PIM₂ does not induce IL-12 gene expression in macrophages. (A) RAW/p-IL-12-GFP cells were incubated with either LPS (100 ng/ml), ManLAM (10 or 20 μg/ml), LM (1 or 10 μg/ml), or PIM₂ (PIM) (1 or 10 μg/ml) (all isolated from M. tuberculosis) for 16 h, and IL-12 gene induction was measured by flow cytometry analysis as described in the legend to Fig. 2. (B) Bone marrow-derived murine macrophages were incubated with lipoglycans as described above for 24 h, and the secretion of IL-12 into the supernatant was analyzed by an ELISA. The results are the means of three independent experiments, and a statistical analysis was performed as described in the legend to Fig. 2; three asterisks indicate that the P value is <0.001, two asterisks indicate that the P value is <0.01, and one asterisk indicates that the P value is <0.05.

FIG. 5.

LM activates cells in a TLR-2-dependent manner. CHO/CD14/TLR-2 (A) and CHO/CD14/TLR-4 (B) reporter cell lines were incubated either with LAM (20 μg/ml), with LMs (10 μg/ml) isolated from various mycobacterial species, or with LPS (1 μg/ml) for 16 h. Cellular activation was measured by determining the expression of CD25 at the cell surface by using anti-CD25 monoclonal antibody and flow cytometry analysis. The percentage of CD25-positive cells was determined, and the averages of three independent experiments are shown.
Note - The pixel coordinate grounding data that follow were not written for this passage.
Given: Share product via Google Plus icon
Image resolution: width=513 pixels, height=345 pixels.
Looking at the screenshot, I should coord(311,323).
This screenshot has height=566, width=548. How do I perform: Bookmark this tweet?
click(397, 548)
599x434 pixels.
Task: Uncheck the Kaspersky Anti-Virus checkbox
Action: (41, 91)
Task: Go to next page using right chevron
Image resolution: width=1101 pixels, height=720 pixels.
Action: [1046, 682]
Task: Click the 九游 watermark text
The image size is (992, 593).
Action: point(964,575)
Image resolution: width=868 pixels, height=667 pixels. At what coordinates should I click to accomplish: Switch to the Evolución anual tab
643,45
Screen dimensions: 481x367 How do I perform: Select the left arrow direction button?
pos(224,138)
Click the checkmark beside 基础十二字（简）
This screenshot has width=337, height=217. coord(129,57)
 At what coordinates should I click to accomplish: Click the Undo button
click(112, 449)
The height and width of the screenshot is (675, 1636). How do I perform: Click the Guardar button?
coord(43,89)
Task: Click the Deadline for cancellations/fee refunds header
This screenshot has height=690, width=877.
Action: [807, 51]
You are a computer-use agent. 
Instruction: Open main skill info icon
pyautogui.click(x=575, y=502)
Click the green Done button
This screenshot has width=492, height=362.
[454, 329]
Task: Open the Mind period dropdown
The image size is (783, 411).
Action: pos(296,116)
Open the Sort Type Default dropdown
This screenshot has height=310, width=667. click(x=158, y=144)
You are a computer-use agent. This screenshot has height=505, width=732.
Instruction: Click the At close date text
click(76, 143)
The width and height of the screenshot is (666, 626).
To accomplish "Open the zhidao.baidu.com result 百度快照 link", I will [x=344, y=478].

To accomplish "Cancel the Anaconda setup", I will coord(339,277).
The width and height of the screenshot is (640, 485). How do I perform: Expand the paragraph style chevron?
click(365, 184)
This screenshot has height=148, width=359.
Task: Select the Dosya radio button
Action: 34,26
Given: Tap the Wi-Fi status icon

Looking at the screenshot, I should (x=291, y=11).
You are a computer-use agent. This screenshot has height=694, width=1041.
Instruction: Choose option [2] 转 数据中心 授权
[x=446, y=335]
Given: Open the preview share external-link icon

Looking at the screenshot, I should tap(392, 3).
A statistical analysis was performed as described in the legend to Fig. 2; three asterisks indicate that the P value is <0.001, and two asterisks indicate that the P value is <0.01. M.sp.-PILAM, Mycobacterium sp. PILAM; M.tb-ManLAM, M. tuberculosis ManLAM; M.tb-LM, M. tuberculosis LM; M.Kan-LM, M. kansasii LM; M.Che-LM, M. chelonae LM; M.Kan-ManLAM, M. kansasii ManLAM; M.Che-AraLAM, M. chelonae AraLAM.